[Stored items]
━━━━━━━━━━━━━━━━━━━━━━━━━━━━━━
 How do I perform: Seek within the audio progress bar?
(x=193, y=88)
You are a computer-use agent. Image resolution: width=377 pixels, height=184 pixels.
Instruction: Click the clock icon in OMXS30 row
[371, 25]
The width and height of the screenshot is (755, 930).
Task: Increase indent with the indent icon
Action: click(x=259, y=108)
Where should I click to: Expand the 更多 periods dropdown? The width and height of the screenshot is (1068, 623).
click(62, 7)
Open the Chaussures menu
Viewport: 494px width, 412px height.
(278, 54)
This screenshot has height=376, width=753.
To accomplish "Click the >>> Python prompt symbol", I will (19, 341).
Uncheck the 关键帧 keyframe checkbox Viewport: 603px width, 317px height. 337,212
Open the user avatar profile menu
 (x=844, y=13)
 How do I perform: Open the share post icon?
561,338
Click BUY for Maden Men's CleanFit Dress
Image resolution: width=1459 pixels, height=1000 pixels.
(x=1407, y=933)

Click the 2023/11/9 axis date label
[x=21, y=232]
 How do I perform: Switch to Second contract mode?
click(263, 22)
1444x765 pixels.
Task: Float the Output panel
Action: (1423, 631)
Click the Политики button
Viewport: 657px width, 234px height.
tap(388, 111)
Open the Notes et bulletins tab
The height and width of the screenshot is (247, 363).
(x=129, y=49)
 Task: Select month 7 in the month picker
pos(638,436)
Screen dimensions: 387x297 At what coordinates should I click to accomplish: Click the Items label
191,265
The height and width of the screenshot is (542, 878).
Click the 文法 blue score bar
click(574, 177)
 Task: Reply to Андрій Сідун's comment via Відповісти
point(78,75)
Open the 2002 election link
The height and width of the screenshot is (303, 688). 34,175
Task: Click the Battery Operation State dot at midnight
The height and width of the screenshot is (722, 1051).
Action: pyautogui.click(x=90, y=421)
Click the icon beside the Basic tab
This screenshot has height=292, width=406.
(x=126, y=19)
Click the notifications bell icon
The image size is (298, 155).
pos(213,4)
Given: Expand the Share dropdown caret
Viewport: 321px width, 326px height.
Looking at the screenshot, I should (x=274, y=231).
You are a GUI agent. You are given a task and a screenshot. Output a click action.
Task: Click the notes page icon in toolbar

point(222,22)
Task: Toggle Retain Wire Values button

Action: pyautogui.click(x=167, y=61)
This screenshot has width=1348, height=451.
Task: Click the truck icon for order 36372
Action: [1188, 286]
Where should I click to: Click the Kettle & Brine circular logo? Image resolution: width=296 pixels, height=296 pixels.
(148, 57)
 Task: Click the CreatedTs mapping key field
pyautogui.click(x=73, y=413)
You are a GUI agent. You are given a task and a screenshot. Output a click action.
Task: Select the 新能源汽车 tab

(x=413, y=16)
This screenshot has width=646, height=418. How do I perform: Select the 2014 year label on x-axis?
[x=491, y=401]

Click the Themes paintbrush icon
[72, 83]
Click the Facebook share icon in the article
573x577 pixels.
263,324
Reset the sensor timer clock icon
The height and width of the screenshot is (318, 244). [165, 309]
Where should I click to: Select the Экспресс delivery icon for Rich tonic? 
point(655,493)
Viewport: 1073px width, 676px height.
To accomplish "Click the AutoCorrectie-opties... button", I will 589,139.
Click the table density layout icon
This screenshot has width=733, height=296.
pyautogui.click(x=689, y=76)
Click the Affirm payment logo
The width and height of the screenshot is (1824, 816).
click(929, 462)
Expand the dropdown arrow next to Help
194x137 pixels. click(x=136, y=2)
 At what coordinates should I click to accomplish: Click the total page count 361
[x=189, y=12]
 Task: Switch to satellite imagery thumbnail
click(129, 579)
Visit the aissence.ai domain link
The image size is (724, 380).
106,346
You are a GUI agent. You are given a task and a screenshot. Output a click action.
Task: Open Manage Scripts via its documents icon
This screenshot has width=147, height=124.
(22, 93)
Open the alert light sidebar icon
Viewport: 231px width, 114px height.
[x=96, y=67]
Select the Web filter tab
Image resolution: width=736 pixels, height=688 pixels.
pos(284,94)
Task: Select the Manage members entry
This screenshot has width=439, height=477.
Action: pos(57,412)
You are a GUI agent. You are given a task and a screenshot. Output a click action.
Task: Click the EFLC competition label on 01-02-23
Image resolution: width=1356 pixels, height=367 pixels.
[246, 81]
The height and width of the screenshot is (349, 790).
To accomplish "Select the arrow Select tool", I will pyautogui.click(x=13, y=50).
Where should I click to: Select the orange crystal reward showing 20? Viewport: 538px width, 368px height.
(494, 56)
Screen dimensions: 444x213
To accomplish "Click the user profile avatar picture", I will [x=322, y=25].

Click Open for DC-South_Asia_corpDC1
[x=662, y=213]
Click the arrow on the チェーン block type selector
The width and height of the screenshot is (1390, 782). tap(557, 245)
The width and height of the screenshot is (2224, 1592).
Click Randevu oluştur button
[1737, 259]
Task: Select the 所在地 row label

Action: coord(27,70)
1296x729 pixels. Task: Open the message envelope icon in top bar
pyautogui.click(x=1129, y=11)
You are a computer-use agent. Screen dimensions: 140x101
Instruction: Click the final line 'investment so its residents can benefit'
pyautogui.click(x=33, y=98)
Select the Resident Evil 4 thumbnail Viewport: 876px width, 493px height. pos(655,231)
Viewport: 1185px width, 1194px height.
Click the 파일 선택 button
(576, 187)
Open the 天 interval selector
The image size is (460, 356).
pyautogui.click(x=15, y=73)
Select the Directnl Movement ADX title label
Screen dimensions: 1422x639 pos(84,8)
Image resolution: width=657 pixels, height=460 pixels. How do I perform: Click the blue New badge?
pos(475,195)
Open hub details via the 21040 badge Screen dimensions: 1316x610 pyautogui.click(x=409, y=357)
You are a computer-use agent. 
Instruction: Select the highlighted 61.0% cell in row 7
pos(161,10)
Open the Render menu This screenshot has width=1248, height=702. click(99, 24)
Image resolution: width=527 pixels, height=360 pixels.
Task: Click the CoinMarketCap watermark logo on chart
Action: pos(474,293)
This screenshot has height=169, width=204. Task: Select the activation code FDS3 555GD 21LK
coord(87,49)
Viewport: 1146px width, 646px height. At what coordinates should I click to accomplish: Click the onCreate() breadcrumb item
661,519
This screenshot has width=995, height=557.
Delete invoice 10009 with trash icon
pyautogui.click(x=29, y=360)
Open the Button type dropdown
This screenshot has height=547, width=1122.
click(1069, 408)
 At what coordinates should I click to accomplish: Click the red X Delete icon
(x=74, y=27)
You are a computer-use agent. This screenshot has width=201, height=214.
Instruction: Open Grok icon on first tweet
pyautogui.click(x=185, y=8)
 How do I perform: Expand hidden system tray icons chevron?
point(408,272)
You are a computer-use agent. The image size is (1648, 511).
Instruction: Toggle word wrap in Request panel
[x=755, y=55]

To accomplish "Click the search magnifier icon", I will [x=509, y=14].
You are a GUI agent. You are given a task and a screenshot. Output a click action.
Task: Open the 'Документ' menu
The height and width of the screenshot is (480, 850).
━━━━━━━━━━━━━━━━━━━━━━━━━━━━━━
→ **REQUIRED ACTION**
Reproduce every entry above. Make each line identical to the original.

→ **SOLUTION TO THIS EXERCISE**
 How do I perform: Seek within the audio progress bar?
(x=193, y=88)
You are a computer-use agent. Image resolution: width=377 pixels, height=184 pixels.
Instruction: Click the clock icon in OMXS30 row
[371, 25]
The width and height of the screenshot is (755, 930).
Task: Increase indent with the indent icon
Action: click(x=259, y=108)
Where should I click to: Expand the 更多 periods dropdown? The width and height of the screenshot is (1068, 623).
click(62, 7)
Open the Chaussures menu
Viewport: 494px width, 412px height.
(278, 54)
This screenshot has height=376, width=753.
To accomplish "Click the >>> Python prompt symbol", I will (19, 341).
Uncheck the 关键帧 keyframe checkbox Viewport: 603px width, 317px height. 337,212
Open the user avatar profile menu
 (x=844, y=13)
 How do I perform: Open the share post icon?
561,338
Click BUY for Maden Men's CleanFit Dress
Image resolution: width=1459 pixels, height=1000 pixels.
(x=1407, y=933)

Click the 2023/11/9 axis date label
[x=21, y=232]
 How do I perform: Switch to Second contract mode?
click(263, 22)
1444x765 pixels.
Task: Float the Output panel
Action: (1423, 631)
Click the Политики button
Viewport: 657px width, 234px height.
tap(388, 111)
Open the Notes et bulletins tab
The height and width of the screenshot is (247, 363).
(x=129, y=49)
 Task: Select month 7 in the month picker
pos(638,436)
Screen dimensions: 387x297 At what coordinates should I click to accomplish: Click the Items label
191,265
The height and width of the screenshot is (542, 878).
Click the 文法 blue score bar
click(574, 177)
 Task: Reply to Андрій Сідун's comment via Відповісти
point(78,75)
Open the 2002 election link
The height and width of the screenshot is (303, 688). 34,175
Task: Click the Battery Operation State dot at midnight
The height and width of the screenshot is (722, 1051).
Action: pyautogui.click(x=90, y=421)
Click the icon beside the Basic tab
This screenshot has height=292, width=406.
(x=126, y=19)
Click the notifications bell icon
The image size is (298, 155).
pos(213,4)
Given: Expand the Share dropdown caret
Viewport: 321px width, 326px height.
Looking at the screenshot, I should (x=274, y=231).
You are a GUI agent. You are given a task and a screenshot. Output a click action.
Task: Click the notes page icon in toolbar

point(222,22)
Task: Toggle Retain Wire Values button

Action: pyautogui.click(x=167, y=61)
This screenshot has width=1348, height=451.
Task: Click the truck icon for order 36372
Action: [1188, 286]
Where should I click to: Click the Kettle & Brine circular logo? Image resolution: width=296 pixels, height=296 pixels.
(148, 57)
 Task: Click the CreatedTs mapping key field
pyautogui.click(x=73, y=413)
You are a GUI agent. You are given a task and a screenshot. Output a click action.
Task: Select the 新能源汽车 tab

(x=413, y=16)
This screenshot has width=646, height=418. How do I perform: Select the 2014 year label on x-axis?
[x=491, y=401]

Click the Themes paintbrush icon
[72, 83]
Click the Facebook share icon in the article
573x577 pixels.
263,324
Reset the sensor timer clock icon
The height and width of the screenshot is (318, 244). [165, 309]
Where should I click to: Select the Экспресс delivery icon for Rich tonic? 
point(655,493)
Viewport: 1073px width, 676px height.
To accomplish "Click the AutoCorrectie-opties... button", I will 589,139.
Click the table density layout icon
This screenshot has width=733, height=296.
pyautogui.click(x=689, y=76)
Click the Affirm payment logo
The width and height of the screenshot is (1824, 816).
click(929, 462)
Expand the dropdown arrow next to Help
194x137 pixels. click(x=136, y=2)
 At what coordinates should I click to accomplish: Click the total page count 361
[x=189, y=12]
 Task: Switch to satellite imagery thumbnail
click(129, 579)
Visit the aissence.ai domain link
The image size is (724, 380).
106,346
You are a GUI agent. You are given a task and a screenshot. Output a click action.
Task: Open Manage Scripts via its documents icon
This screenshot has width=147, height=124.
(22, 93)
Open the alert light sidebar icon
Viewport: 231px width, 114px height.
[x=96, y=67]
Select the Web filter tab
Image resolution: width=736 pixels, height=688 pixels.
pos(284,94)
Task: Select the Manage members entry
This screenshot has width=439, height=477.
Action: pos(57,412)
You are a GUI agent. You are given a task and a screenshot. Output a click action.
Task: Click the EFLC competition label on 01-02-23
Image resolution: width=1356 pixels, height=367 pixels.
[246, 81]
The height and width of the screenshot is (349, 790).
To accomplish "Select the arrow Select tool", I will pyautogui.click(x=13, y=50).
Where should I click to: Select the orange crystal reward showing 20? Viewport: 538px width, 368px height.
(494, 56)
Screen dimensions: 444x213
To accomplish "Click the user profile avatar picture", I will [x=322, y=25].

Click Open for DC-South_Asia_corpDC1
[x=662, y=213]
Click the arrow on the チェーン block type selector
The width and height of the screenshot is (1390, 782). tap(557, 245)
The width and height of the screenshot is (2224, 1592).
Click Randevu oluştur button
[1737, 259]
Task: Select the 所在地 row label

Action: coord(27,70)
1296x729 pixels. Task: Open the message envelope icon in top bar
pyautogui.click(x=1129, y=11)
You are a computer-use agent. Screen dimensions: 140x101
Instruction: Click the final line 'investment so its residents can benefit'
pyautogui.click(x=33, y=98)
Select the Resident Evil 4 thumbnail Viewport: 876px width, 493px height. pos(655,231)
Viewport: 1185px width, 1194px height.
Click the 파일 선택 button
(576, 187)
Open the 天 interval selector
The image size is (460, 356).
pyautogui.click(x=15, y=73)
Select the Directnl Movement ADX title label
Screen dimensions: 1422x639 pos(84,8)
Image resolution: width=657 pixels, height=460 pixels. How do I perform: Click the blue New badge?
pos(475,195)
Open hub details via the 21040 badge Screen dimensions: 1316x610 pyautogui.click(x=409, y=357)
You are a computer-use agent. 
Instruction: Select the highlighted 61.0% cell in row 7
pos(161,10)
Open the Render menu This screenshot has width=1248, height=702. click(99, 24)
Image resolution: width=527 pixels, height=360 pixels.
Task: Click the CoinMarketCap watermark logo on chart
Action: pos(474,293)
This screenshot has height=169, width=204. Task: Select the activation code FDS3 555GD 21LK
coord(87,49)
Viewport: 1146px width, 646px height. At what coordinates should I click to accomplish: Click the onCreate() breadcrumb item
661,519
This screenshot has width=995, height=557.
Delete invoice 10009 with trash icon
pyautogui.click(x=29, y=360)
Open the Button type dropdown
This screenshot has height=547, width=1122.
click(1069, 408)
 At what coordinates should I click to accomplish: Click the red X Delete icon
(x=74, y=27)
You are a computer-use agent. This screenshot has width=201, height=214.
Instruction: Open Grok icon on first tweet
pyautogui.click(x=185, y=8)
 How do I perform: Expand hidden system tray icons chevron?
point(408,272)
You are a computer-use agent. The image size is (1648, 511).
Instruction: Toggle word wrap in Request panel
[x=755, y=55]

To accomplish "Click the search magnifier icon", I will [x=509, y=14].
You are a GUI agent. You are given a task and a screenshot. Output a click action.
Task: Open the 'Документ' menu
The height and width of the screenshot is (480, 850).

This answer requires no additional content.